Open Access Highly Accessed Research article

Comparative BAC end sequence analysis of tomato and potato reveals overrepresentation of specific gene families in potato

Erwin Datema12, Lukas A Mueller3, Robert Buels3, James J Giovannoni4, Richard GF Visser5, Willem J Stiekema26 and Roeland CHJ van Ham12*

Author Affiliations

1 Applied Bioinformatics, Plant Research International, PO Box 16, 6700 AA, Wageningen, The Netherlands

2 Laboratory of Bioinformatics, Wageningen University, Transitorium, Dreijenlaan 3, 6703 HA Wageningen, The Netherlands

3 Department of Plant Breeding and Genetics, Cornell University, Ithaca, New York 14853, USA

4 United States Department of Agriculture and Boyce Thompson Institute for Plant, Research, Cornell University, Ithaca, New York 14853, USA

5 Laboratory of Plant Breeding, Wageningen University, P.O. Box 386, 6700 AJ Wageningen, The Netherlands

6 Centre for BioSystems Genomics (CBSG), PO Box 98, 6700 AB Wageningen, The Netherlands

For all author emails, please log on.

BMC Plant Biology 2008, 8:34  doi:10.1186/1471-2229-8-34

Published: 11 April 2008



Tomato (Solanum lycopersicon) and potato (S. tuberosum) are two economically important crop species, the genomes of which are currently being sequenced. This study presents a first genome-wide analysis of these two species, based on two large collections of BAC end sequences representing approximately 19% of the tomato genome and 10% of the potato genome.

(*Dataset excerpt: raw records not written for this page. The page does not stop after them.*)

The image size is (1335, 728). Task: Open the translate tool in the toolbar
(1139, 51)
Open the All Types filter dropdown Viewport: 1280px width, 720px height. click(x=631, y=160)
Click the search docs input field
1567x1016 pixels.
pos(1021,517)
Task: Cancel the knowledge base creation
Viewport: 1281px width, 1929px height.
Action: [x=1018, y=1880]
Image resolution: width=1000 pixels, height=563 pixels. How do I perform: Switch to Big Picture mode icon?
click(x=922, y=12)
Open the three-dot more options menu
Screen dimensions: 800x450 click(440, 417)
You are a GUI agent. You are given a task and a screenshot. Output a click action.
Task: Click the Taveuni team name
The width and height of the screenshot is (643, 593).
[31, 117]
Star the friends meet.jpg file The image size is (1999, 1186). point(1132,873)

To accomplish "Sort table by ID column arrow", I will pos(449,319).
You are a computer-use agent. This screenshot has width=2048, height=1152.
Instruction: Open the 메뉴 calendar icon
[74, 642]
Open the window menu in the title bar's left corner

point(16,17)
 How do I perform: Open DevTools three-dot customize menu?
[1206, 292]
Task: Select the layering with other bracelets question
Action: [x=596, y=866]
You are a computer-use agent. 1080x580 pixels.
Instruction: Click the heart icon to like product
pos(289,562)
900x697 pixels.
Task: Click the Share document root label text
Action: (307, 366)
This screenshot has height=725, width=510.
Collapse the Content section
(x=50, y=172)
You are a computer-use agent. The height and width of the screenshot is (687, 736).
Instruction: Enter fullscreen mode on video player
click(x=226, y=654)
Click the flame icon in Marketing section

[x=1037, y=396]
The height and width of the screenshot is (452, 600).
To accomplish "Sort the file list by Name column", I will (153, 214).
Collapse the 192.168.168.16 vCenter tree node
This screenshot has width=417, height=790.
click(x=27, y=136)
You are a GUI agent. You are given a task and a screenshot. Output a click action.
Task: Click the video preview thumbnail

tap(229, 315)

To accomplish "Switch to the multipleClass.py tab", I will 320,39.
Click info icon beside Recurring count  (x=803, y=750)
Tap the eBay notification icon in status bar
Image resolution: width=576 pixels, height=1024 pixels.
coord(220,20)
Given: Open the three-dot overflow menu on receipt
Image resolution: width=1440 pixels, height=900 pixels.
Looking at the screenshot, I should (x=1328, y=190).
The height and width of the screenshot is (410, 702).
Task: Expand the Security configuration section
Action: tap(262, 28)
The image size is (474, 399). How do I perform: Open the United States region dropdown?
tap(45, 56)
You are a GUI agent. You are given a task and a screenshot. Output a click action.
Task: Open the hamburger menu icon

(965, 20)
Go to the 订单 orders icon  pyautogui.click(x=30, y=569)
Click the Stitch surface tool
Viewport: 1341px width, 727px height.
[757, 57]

The tomato genome has a higher repeat content than the potato genome, primarily due to a higher number of retrotransposon insertions in the tomato genome. On the other hand, simple sequence repeats are more abundant in potato than in tomato. The two genomes also differ in the frequency distribution of SSR motifs. Based on EST and protein alignments, potato appears to contain up to 6,400 more putative coding regions than tomato. Major gene families such as cytochrome P450 mono-oxygenases and serine-threonine protein kinases are significantly overrepresented in potato, compared to tomato. Moreover, the P450 superfamily appears to have expanded spectacularly in both species compared to Arabidopsis thaliana, suggesting an expanded network of secondary metabolic pathways in the Solanaceae. Both tomato and potato appear to have a low level of microsynteny with A. thaliana. A higher degree of synteny was observed with Populus trichocarpa, specifically in the region between 15.2 and 19.4 Mb on P. trichocarpa chromosome 10.


The findings in this paper present a first glimpse into the evolution of Solanaceous genomes, both within the family and relative to other plant species. When the complete genome sequences of these species become available, whole-genome comparisons and protein- or repeat-family specific studies may shed more light on the observations made here.